They all seemed glad to see Joe Wilson getting on -- and these things

did me good.
We got the things inside, and I don't think either of us knew

what we were saying or doing for the next half-hour.
Then James put his head in and said, in a very injured tone, --

`What about my tea? I ain't had anything to speak of since I left Cudgeegong.
I want some grub.'

Then Mary pulled herself together.
`You'll have your tea directly,' she said. `Pick up that harness at once,

and hang it on the pegs in the skillion; and you, Joe, back that buggy
under the end of the verandah, the dew will be on it presently --

and we'll put wet bags up in front of it to-morrow, to keep the sun off.
And James will have to go back to Cudgeegong for the cart, --

we can't have that buggy to knock about in.'
`All right,' said James -- `anything! Only get me some grub.'

Mary fried the fish, in case it wouldn't keep till the morning,
and rubbed over the tablecloths, now the irons were hot -- James growling

all the time -- and got out some crockery she had packed away
that had belonged to her mother, and set the table in a style

that made James uncomfortable.
`I want some grub -- not a blooming banquet!' he said.
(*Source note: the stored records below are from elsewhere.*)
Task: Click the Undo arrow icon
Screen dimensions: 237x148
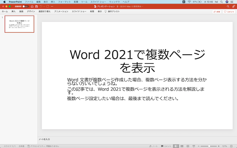Action: tap(41, 6)
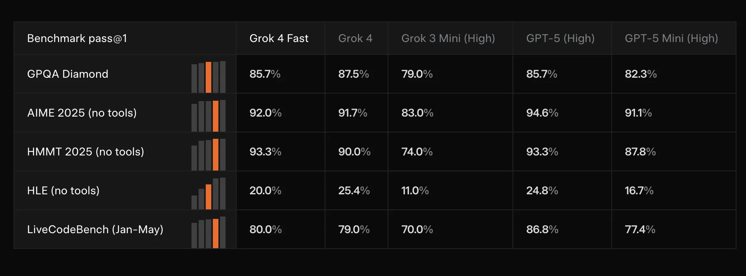Click the HMMT 2025 mini bar chart

[x=208, y=155]
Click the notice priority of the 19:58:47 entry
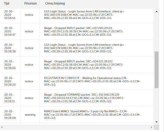Viewport: 164px width, 132px height. click(x=29, y=31)
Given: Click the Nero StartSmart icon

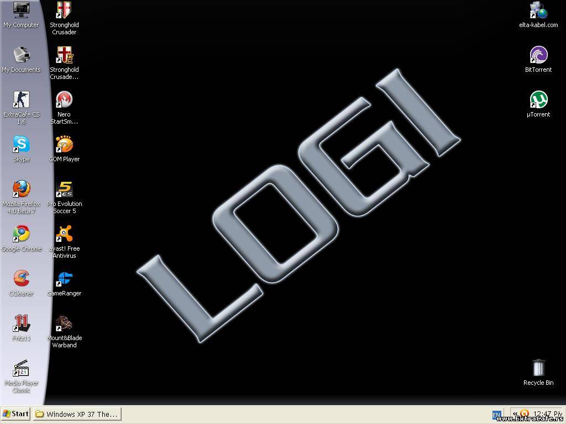Looking at the screenshot, I should pos(64,100).
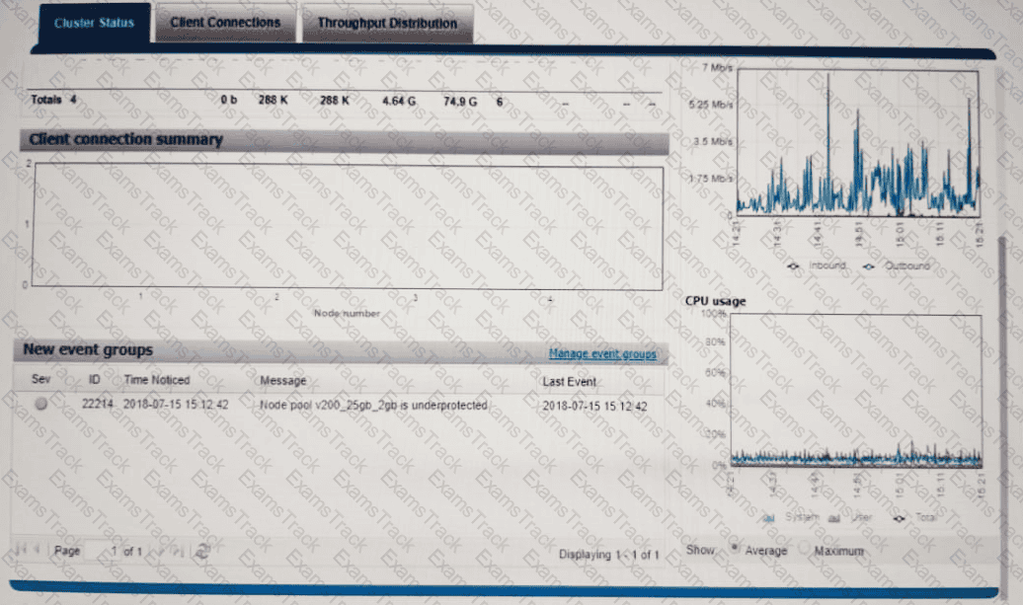Select the Maximum radio button
The height and width of the screenshot is (605, 1023).
(x=803, y=550)
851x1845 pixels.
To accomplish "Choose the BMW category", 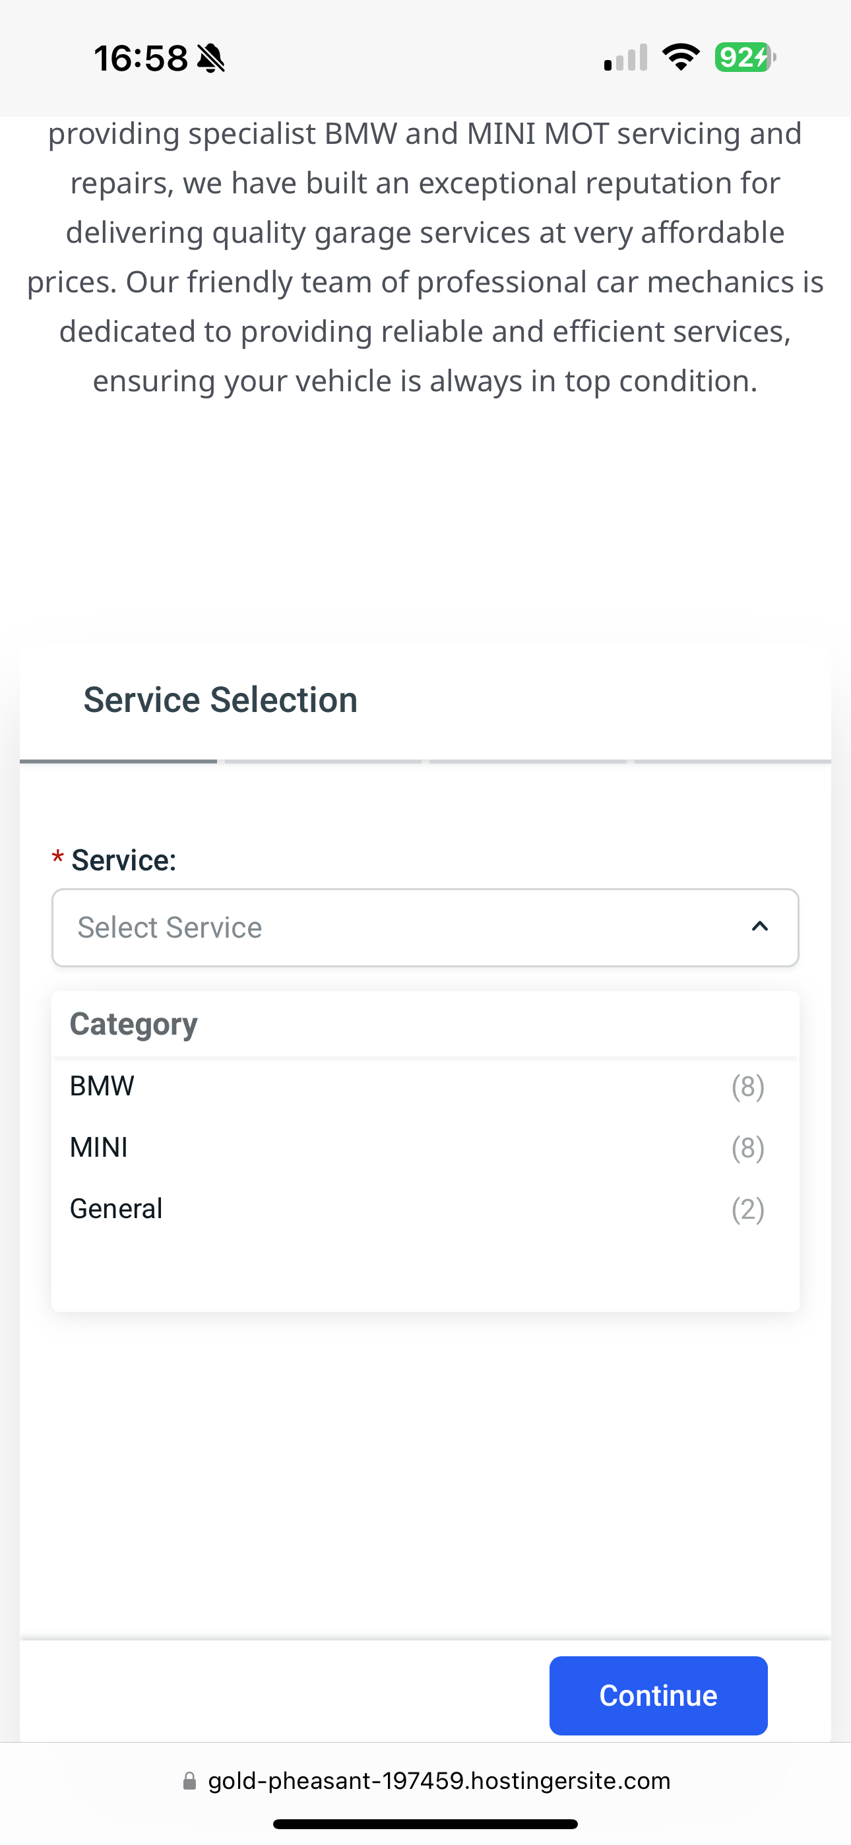I will click(x=426, y=1087).
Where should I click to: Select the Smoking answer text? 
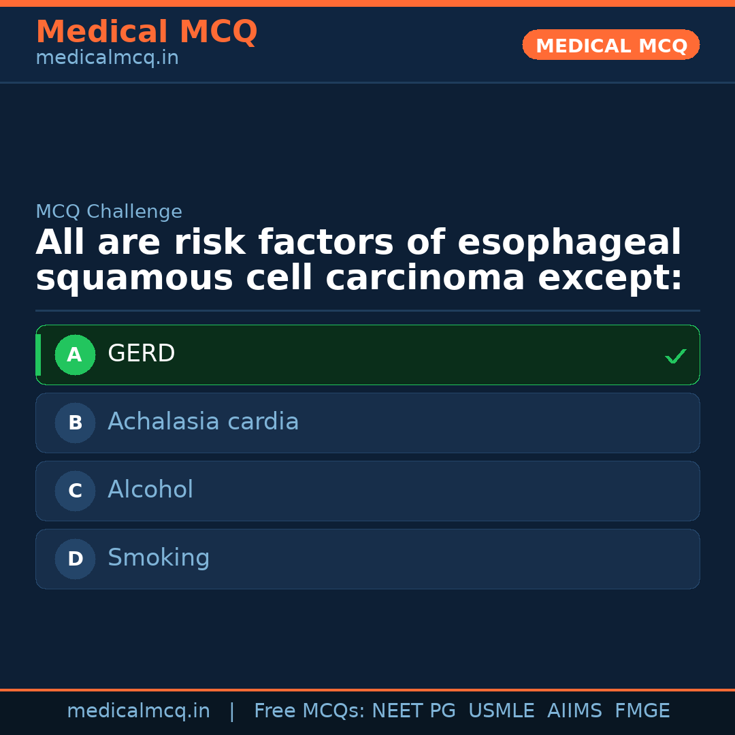159,558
And he growled a lot

because Mary wanted him to eat his fish without a knife,
`and that sort of Tommy-rot.' When he'd finished he took his gun,

and the black boy, and the dogs, and went out 'possum-shooting.
When we were alone Mary climbed into the buggy to try the seat, and made me

get up alongside her. We hadn't had such a comfortable seat for years;
but we soon got down, in case any one came by, for we began to feel

like a pair of fools up there.
Then we sat, side by side, on the edge of the verandah, and talked more

than we'd done for years -- and there was a good deal of `Do you remember?'
in it -- and I think we got to understand each other better that night.

And at last Mary said, `Do you know, Joe, why, I feel to-night just --
just like I did the day we were married.'

And somehow I had that strange, shy sort of feeling too.
The Writer Wants to Say a Word.

In writing the first sketch of the Joe Wilson series, which happened to be
`Brighten's Sister-in-law', I had an idea of making Joe Wilson

a strong character. Whether he is or not, the reader must judge.
It seems to me that the man's natural sentimentalselfishness, good-nature,

`softness', or weakness -- call it which you like -- developed as I wrote on.
I know Joe Wilson very well. He has been through deep trouble

since the day he brought the double buggy to Lahey's Creek.
I met him in Sydney the other day. Tall and straight yet --

rather straighter than he had been -- dressed in a comfortable,
serviceable sac suit of `saddle-tweed', and wearing a new sugar-loaf,

cabbage-tree hat, he looked over the hurrying street people calmly
as though they were sheep of which he was not in charge,

and which were not likely to get `boxed' with his. Not the worst way
in which to regard the world.

He talked deliberately and quietly in all that roar and rush.
He is a young man yet, comparativelyspeaking, but it would take little Mary

a long while now to pick the grey hairs out of his head,
and the process would leave him pretty bald.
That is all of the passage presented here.